Each line of the data below that holds the word "axis" is to be reported in full.

THE INPUT START

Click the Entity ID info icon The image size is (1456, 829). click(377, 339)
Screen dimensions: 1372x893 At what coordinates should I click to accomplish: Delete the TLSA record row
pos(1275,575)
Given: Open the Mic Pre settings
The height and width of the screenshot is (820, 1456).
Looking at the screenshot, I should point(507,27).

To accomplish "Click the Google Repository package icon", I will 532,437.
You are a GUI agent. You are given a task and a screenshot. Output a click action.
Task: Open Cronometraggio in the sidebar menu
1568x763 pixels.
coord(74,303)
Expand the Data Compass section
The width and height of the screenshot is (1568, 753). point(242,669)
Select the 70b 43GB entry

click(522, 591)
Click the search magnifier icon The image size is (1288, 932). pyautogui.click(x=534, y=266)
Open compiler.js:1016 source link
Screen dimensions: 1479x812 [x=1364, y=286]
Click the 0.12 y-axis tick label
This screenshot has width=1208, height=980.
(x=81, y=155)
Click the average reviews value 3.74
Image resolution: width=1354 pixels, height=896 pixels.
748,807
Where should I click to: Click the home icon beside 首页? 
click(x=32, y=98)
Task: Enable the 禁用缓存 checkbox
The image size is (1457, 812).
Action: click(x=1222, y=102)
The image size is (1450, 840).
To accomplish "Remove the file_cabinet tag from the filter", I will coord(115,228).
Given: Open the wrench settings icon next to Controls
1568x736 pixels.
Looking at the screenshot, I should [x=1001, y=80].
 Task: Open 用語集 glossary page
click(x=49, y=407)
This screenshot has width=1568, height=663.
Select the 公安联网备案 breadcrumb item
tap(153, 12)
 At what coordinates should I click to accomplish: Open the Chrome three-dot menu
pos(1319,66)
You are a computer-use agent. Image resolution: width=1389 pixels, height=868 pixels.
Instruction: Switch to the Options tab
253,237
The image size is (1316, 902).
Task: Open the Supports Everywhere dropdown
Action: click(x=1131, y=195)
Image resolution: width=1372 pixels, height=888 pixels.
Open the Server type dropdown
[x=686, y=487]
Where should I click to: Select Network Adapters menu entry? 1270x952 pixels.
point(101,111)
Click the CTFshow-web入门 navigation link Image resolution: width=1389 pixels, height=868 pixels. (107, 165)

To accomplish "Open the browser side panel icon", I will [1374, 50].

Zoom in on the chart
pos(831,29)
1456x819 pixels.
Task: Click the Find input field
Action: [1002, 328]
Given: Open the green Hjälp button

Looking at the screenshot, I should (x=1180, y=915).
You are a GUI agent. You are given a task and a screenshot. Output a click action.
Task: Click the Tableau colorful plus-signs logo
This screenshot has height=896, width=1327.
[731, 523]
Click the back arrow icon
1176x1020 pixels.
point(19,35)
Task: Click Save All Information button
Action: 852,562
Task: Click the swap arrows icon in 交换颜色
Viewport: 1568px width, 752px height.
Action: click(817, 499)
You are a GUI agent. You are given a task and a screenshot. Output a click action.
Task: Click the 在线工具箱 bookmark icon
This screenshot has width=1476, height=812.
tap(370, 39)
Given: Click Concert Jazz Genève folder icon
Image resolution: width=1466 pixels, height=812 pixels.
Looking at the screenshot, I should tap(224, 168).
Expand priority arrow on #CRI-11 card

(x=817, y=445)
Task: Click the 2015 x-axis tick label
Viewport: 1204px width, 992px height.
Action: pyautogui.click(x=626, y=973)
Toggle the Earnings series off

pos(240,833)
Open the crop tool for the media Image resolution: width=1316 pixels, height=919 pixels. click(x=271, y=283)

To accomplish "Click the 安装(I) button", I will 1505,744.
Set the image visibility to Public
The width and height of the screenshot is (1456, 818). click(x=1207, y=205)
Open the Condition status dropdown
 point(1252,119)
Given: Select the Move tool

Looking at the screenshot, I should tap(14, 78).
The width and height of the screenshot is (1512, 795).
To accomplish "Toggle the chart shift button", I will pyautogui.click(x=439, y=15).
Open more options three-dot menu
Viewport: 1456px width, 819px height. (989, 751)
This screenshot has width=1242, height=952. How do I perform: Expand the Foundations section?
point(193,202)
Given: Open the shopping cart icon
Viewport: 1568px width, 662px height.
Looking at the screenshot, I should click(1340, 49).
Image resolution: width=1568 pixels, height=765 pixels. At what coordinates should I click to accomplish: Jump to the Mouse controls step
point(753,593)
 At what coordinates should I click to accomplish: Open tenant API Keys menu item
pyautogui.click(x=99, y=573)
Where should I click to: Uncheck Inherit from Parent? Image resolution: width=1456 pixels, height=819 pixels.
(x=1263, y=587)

THE INPUT END

- _TASK SOLUTION_
Click the 0.12 y-axis tick label
Task: Click the 2015 x-axis tick label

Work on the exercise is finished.